Staff costs and minimum wage
A less-discussed impact of the budget comes alongside the increase to the National Living Wage. We of course welcome the increase to the minimum wage, which will come as much-needed relief to many of the hardworking staff in our sector and beyond. However, as outlined in our Keep Our Doors Open campaign documents, we are concerned that the increases come without an associated uplift to the contracts issued to homelessness sector providers, many of whom already face unsustainable staffing costs just to meet minimum service standards.
The changes to minimum wage will turn the screw on many in our sector who are already struggling to balance the books. As previously competitive salaries will now fall in line with the minimum wage, providers are expected to make up the shortfall despite delivering contracts on behalf of the Government. Staff costs make up a massive proportion of the spending in the sector, but commissioned contracts rarely allow for wage increases at anything like the rate of inflation. The welcomed increase to minimum wage may sadly mean more financial pressure and risk of redundancies across the sector unless services are able to secure additional funding.
Welfare benefits and conditionality
And then, of course, is the renewed fixation on benefit sanctions. With Cameron in Number 10 and Farage on the telly, you’d be forgiven for thinking we’d time warped to the early 2010s. In good news, the rumblings around benefit uprating being moved in line with the (lower) October CPI have proven false, and Government have upheld their commitment to raise payments in line with September’s 6.7% inflation rate. But this comes alongside a punitive regime of welfare conditions, showing that the lessons of the 2010s have been quickly forgotten and making the uplift a bitter pill to swallow.
The announcements focus particularly on those who are out of work due to sickness or disability – a group who are disproportionately more likely to face homelessness.

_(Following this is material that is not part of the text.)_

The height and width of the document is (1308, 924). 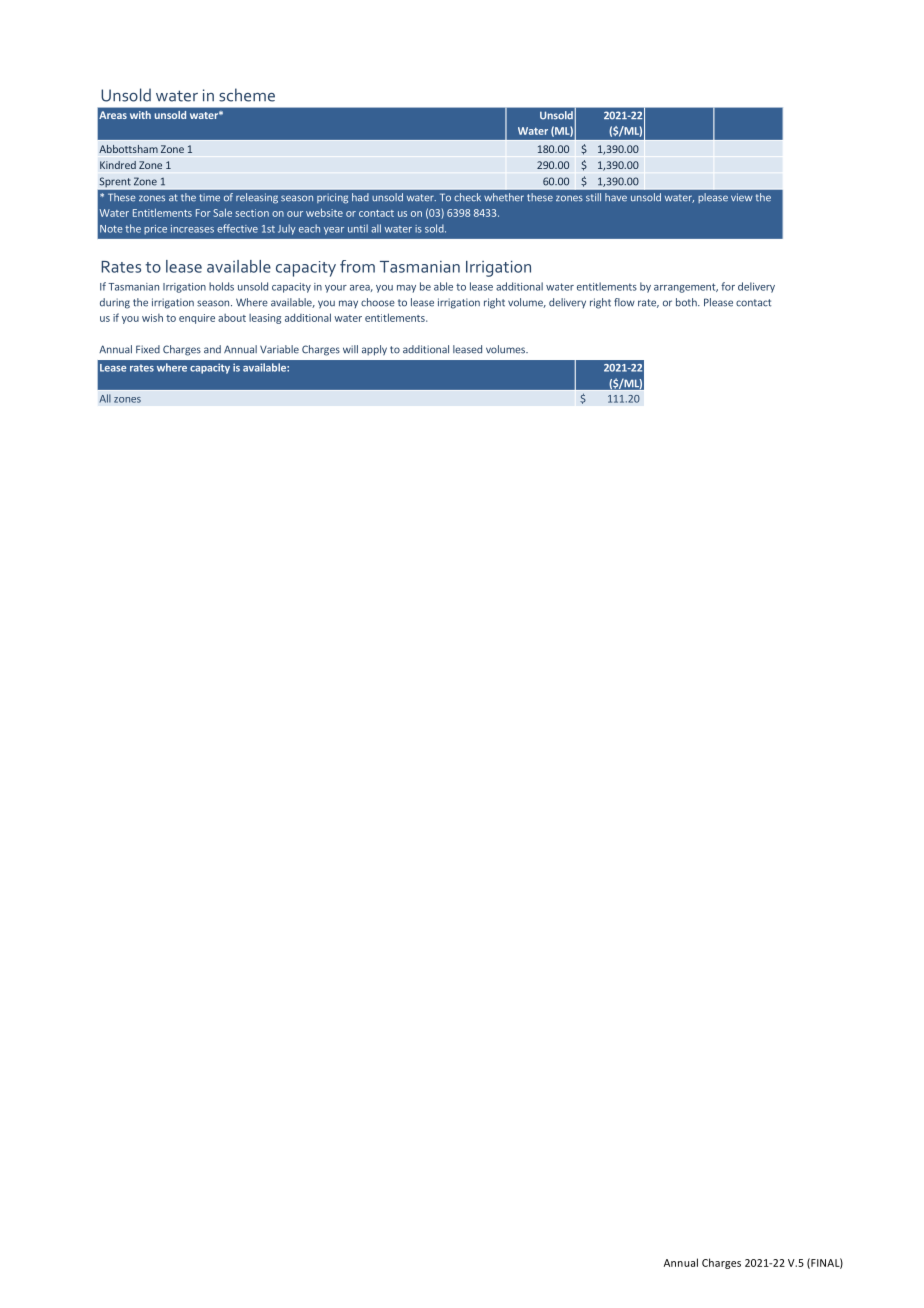 I want to click on and, so click(x=212, y=349).
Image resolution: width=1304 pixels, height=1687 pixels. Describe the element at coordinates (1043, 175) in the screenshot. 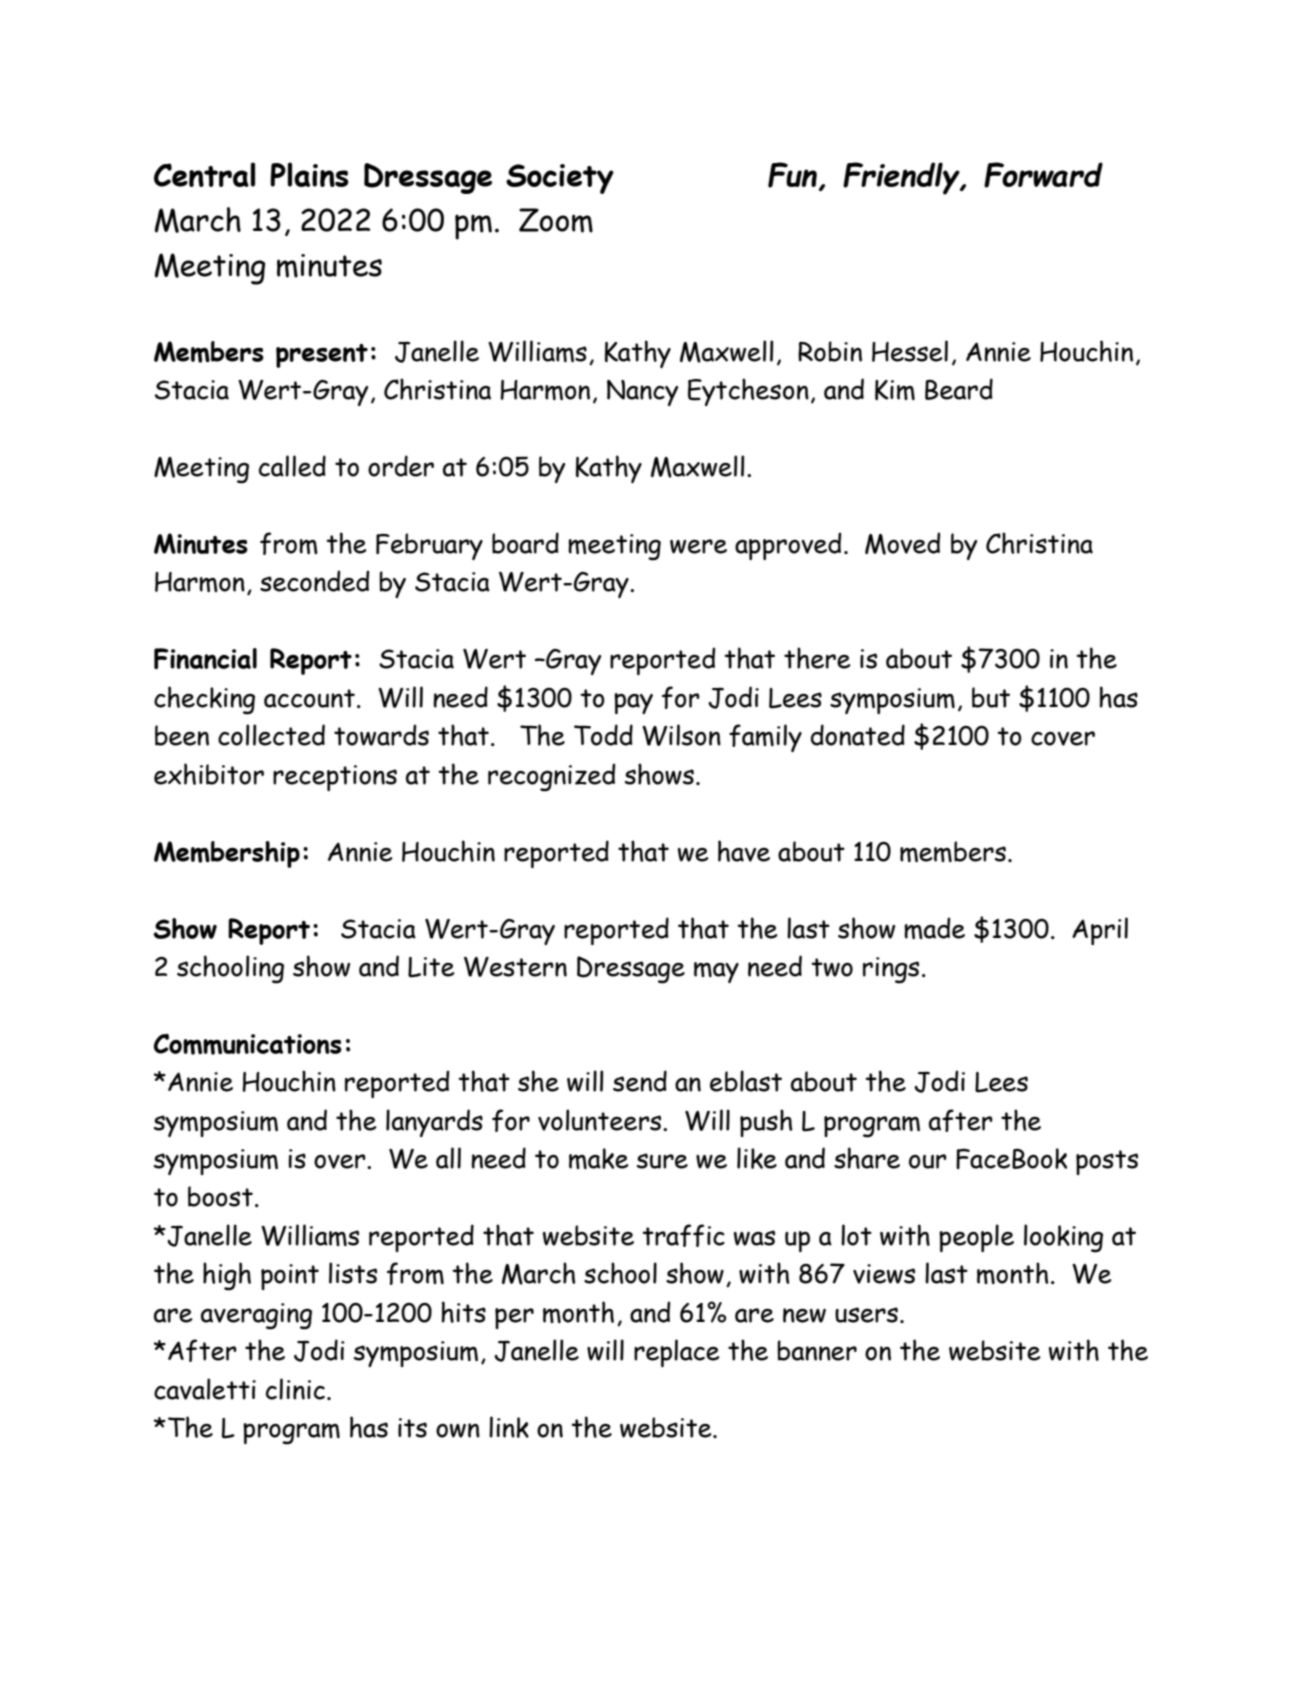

They include changes to the Fitnote system, updates to the Work Capability Assessment and a ‘treatment rather than time off’ approach, the irony of which will be felt by anyone who has tried to make a doctor’s appointment in the last two years. The announcements also include the (re)introduction of Mandatory Work Placements for jobseekers, previous iterations of which were scrapped after DWP found them to be ‘largely ineffective at getting people into jobs’.
The reforms come alongside a renewed warning of welfare sanctions for those who do not comply. Previous analysis has found people experiencing homelessness to be over twice as likely to face welfare sanctions, with non-compliance primarily driven by ‘systemic problems and inappropriate requirements’ rather than a reluctance to work. Rather than incentivise work, sanctions increase poverty, homelessness and mental ill health, drive people further from the workplace and prevent them from engaging in support and recovery. Increased welfare conditionality will add fuel to the fire at a time when support needs are rising and services are struggling to meet the needs of the increasing number of people turning to them for support.
Overall, we are pleased to see the significant investments held within the Autumn Statement to improve living standards for those on the lowest incomes. Government have clearly listened to the sector and provided some much-needed breathing room for households across the country. However, the benefit announcements are a source of worry for those with multiple support needs and show we have a long road to travel on our journey to end homelessness. Doing so will require the whole of our next Government to address the root causes of homelessness together – investing sustainably in support rather than widening the cracks for people to fall through.